Tuesday, August 08, 2006

Grounds for Divorce..Abandonment?

According to my husband and children,I have abandoned them.


Now before you get your panties in a bunch, I did not leave them for the hot UPS man, the Cute Water delivery guy, or the sexy meter man.
It's the computer, or better yet it's Joy Unexpected, Dooce, Suburban Bliss, Finslippy,and No Pasa Nada,I am soo addicted to ya'll. Like I mentioned in my ode to thee blogs , I have become enthralled with these things. I have no life.

If my husband comes home and sees that there is a huge stack of dishes , or dinner isn't cooked, and general chaos is ruling over my household, I fake a headache and tell him I haven't been feeling good.(only when it comes to chores people , not with anything else.) He sits like a patient Goldren Retreiver, waiting for me to finish typing or reading that one last paragraph. He like to tease me and tell me I am online with 'my boyfriends'. Little does he know that 'my boyfriends'are a bunch of women that have the ability to look at the absurdity of parenting, or life in general and make something out of it.

My kids are also in battle with me , for the computer .. they want to play games on Disney.com, or Cartoon Network, but before they can spell .com, I am already logged on and have happily submerged myself in everyone elses business. They pout and complain, telling each other that mommy loves the computer more than them. Not really , but the computer doesn't beg to be fed, doesn't throw mud pies at a clean car, break windows, or even pour my new makeup down the drain. On the same token , my computer doesn't hug back , give smushy kisses ..or tell me I am futifull(beautiful).

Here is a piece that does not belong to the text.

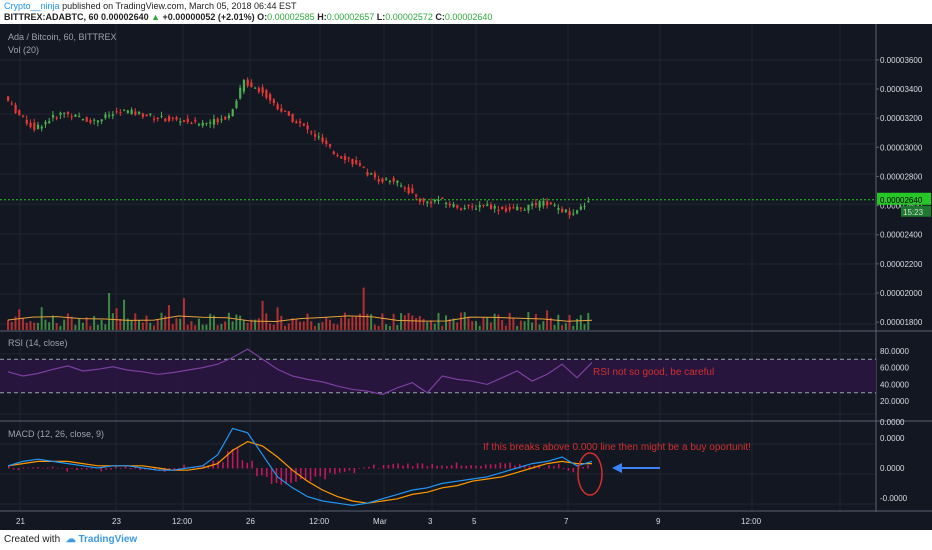  I want to click on time-tick-label: 12:00, so click(320, 522).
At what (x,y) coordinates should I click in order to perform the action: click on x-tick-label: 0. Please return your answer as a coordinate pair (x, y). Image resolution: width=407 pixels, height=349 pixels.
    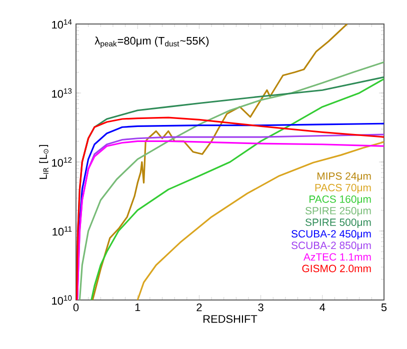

Keith just doesn't get the whole 'blogging' thing. "Why would anybody want to read about us?" or " Don't tell them I like to prance around in little mini skirts , wearing your high heels , and singing "I'm a Material Girl". (Just kidding folks,I really wanted to see if you were paying attention.)Blogging is a form of therapy for me, I get all the funk in my junk out . I love to let all you people know about my hated tasks of dishes and my habitual breaking of the vaccums. I admit all my lovely faults here ,where I probably wouldn't be able to anywhere else. I admit I have pride and stumble with being humble. (isn't that a perfectly worded sentence? It is soo much better than saying I am stuck on my self and can't see past my own sexy nose.)
Reading everyone elses blogs also relaxes me and if it is a particularily rough day , I will crack a smile. or two.
When I read Y's blog (Joy Unexpected) It makes me laugh ,cry and wanna take that girl out for a drink and a night of dancing! Dooce, I love the way she handles lifes curveballs,gives them the finger,and goes on living.She gets through it with grace and humor. These are two women who have been through the throes of pregnancy, battled depression,and struggled with everyday life,they put it all on the table for us to see. These girls have big balls. They inspire me to go on with my life and realize that nobodys life is perfect,yes,children do drive you crazy,and your husband,while being the hottie he is, can still be a total PAIN . You ladies get me through the sometimes tedious,yet mostly repetitive job of being a wife and a mommy. For you chicas ,I am grateful.

So while my husbands argument that I have abandoned him and the kids may not stand in court. My mentioning him in a mini-skirt , singing Madonna tunes online, however ,will . So I better go and kiss some serious butt. I don't want to be in the doghouse again.